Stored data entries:
:::

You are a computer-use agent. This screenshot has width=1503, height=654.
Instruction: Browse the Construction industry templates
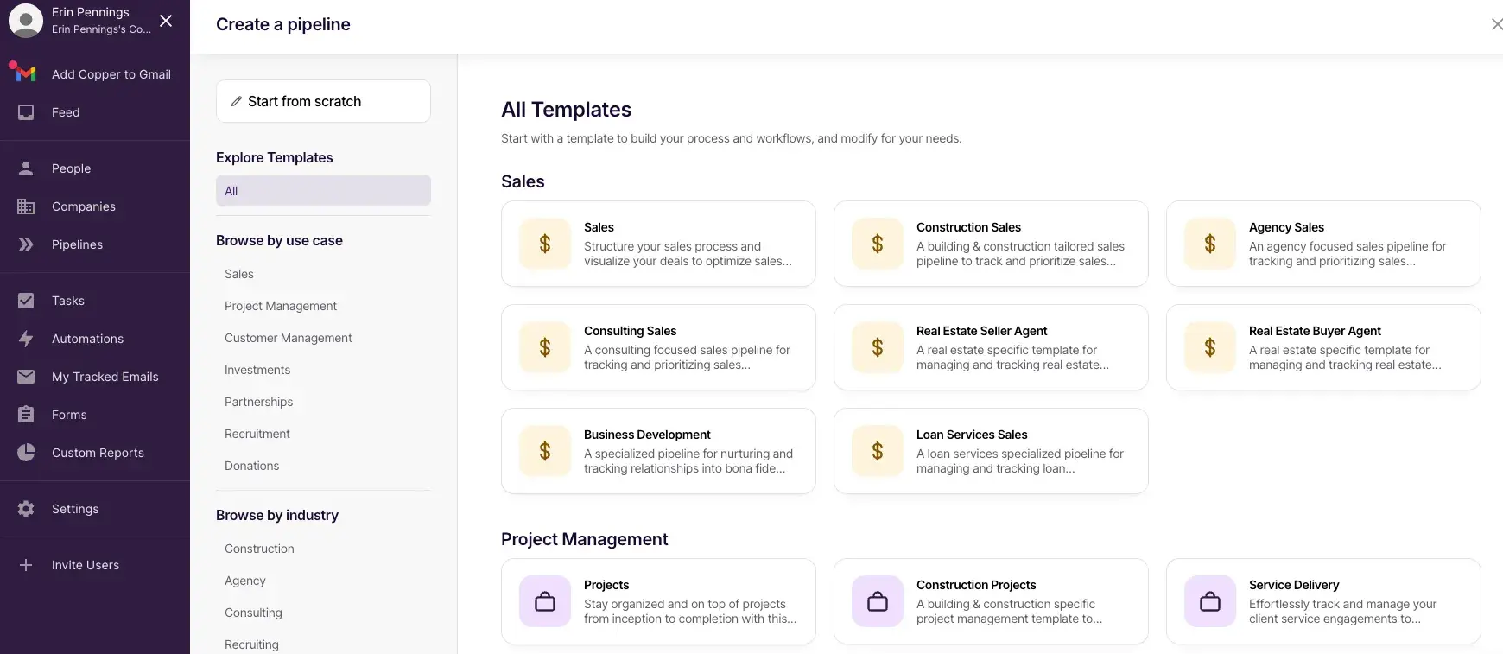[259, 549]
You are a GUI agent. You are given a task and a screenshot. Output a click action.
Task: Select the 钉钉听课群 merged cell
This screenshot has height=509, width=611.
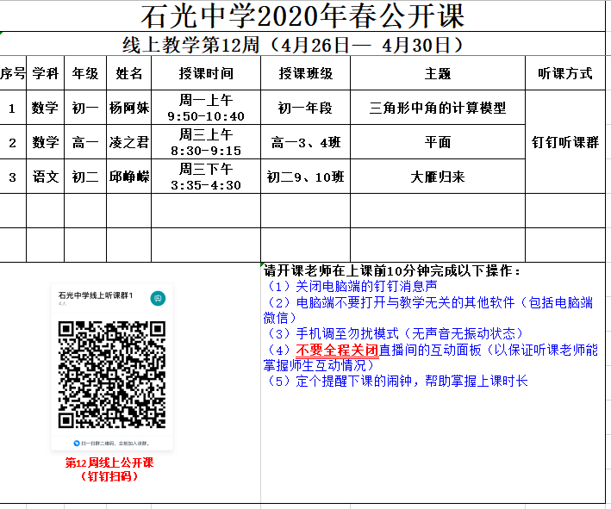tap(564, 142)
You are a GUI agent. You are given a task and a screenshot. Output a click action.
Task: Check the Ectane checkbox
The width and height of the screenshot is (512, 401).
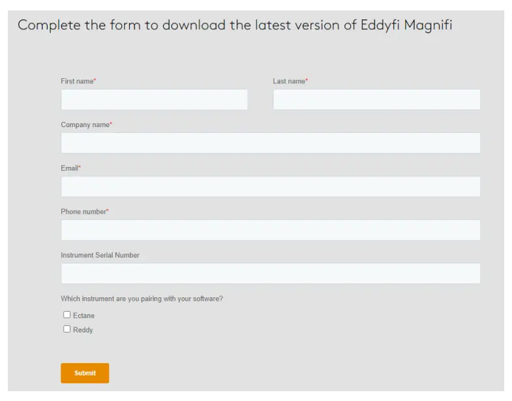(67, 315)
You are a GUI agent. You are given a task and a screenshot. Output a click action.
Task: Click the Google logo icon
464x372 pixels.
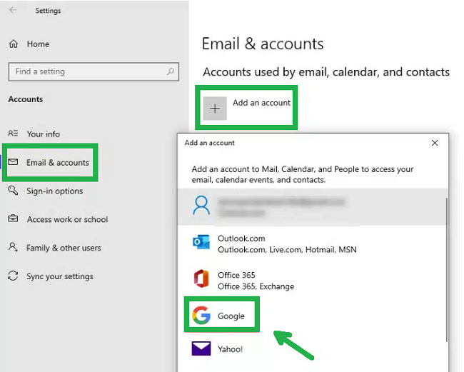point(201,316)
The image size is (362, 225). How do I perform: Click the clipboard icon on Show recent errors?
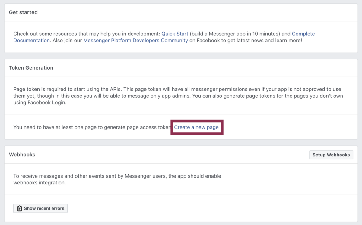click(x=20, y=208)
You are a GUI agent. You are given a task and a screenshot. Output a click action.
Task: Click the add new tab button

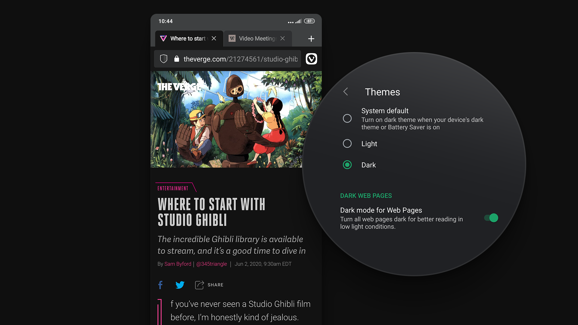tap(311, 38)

:::

Here the job is to print the data above exactly, except for any pictures.

**YOUR SOLUTION:**
You are a computer-use agent. This screenshot has width=1503, height=654.
Instruction: Browse the Construction industry templates
[259, 549]
You are a GUI agent. You are given a task and a screenshot. Output a click action.
Task: Select the 钉钉听课群 merged cell
This screenshot has height=509, width=611.
tap(564, 142)
You are a GUI agent. You are given a task and a screenshot. Output a click action.
Task: Check the Ectane checkbox
The width and height of the screenshot is (512, 401).
(67, 315)
You are a GUI agent. You are given a task and a screenshot. Output a click action.
Task: Click the Google logo icon
464x372 pixels.
point(201,316)
The image size is (362, 225). How do I perform: Click the clipboard icon on Show recent errors?
click(x=20, y=208)
You are a GUI agent. You are given a task and a screenshot. Output a click action.
Task: Click the add new tab button

tap(311, 38)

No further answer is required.